Retype, character for character, the line containing "[Close] (1264, 49)" along with each line after it through the end of the data, and only those.

Supplied data section start

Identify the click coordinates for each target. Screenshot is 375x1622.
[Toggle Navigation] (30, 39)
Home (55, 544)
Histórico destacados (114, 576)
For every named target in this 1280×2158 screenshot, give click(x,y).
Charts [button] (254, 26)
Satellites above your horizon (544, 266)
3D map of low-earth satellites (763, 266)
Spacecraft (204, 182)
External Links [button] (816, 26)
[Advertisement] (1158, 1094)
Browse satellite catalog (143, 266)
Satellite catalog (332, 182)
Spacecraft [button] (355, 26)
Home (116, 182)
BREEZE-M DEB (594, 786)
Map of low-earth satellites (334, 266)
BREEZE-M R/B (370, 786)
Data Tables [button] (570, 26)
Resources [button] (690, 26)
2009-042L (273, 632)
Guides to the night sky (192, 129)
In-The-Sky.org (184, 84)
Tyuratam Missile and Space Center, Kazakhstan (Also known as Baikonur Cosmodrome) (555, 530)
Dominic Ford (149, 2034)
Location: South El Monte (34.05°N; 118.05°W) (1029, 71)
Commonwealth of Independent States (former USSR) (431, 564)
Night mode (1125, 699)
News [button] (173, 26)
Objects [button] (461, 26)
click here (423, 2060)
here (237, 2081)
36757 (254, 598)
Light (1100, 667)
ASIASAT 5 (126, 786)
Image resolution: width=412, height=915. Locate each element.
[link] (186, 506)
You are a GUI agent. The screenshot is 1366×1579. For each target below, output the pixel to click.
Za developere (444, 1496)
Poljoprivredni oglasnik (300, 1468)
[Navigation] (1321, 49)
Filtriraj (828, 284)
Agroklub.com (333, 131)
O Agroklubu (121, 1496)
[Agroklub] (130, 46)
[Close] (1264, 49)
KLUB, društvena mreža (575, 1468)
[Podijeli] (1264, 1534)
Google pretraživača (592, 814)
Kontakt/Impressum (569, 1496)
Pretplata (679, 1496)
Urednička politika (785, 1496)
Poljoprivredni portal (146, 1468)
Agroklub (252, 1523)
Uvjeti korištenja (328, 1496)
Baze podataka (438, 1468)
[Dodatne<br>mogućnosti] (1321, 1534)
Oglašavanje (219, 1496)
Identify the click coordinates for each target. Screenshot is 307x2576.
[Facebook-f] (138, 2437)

Supplied data section end

[Your solution]
[Close] (1264, 49)
KLUB, društvena mreža (575, 1468)
[Podijeli] (1264, 1534)
Google pretraživača (592, 814)
Kontakt/Impressum (569, 1496)
Pretplata (679, 1496)
Urednička politika (785, 1496)
Poljoprivredni portal (146, 1468)
Agroklub (252, 1523)
Uvjeti korištenja (328, 1496)
Baze podataka (438, 1468)
[Dodatne<br>mogućnosti] (1321, 1534)
Oglašavanje (219, 1496)
Identify the click coordinates for each target. Screenshot is 307x2576.
[Facebook-f] (138, 2437)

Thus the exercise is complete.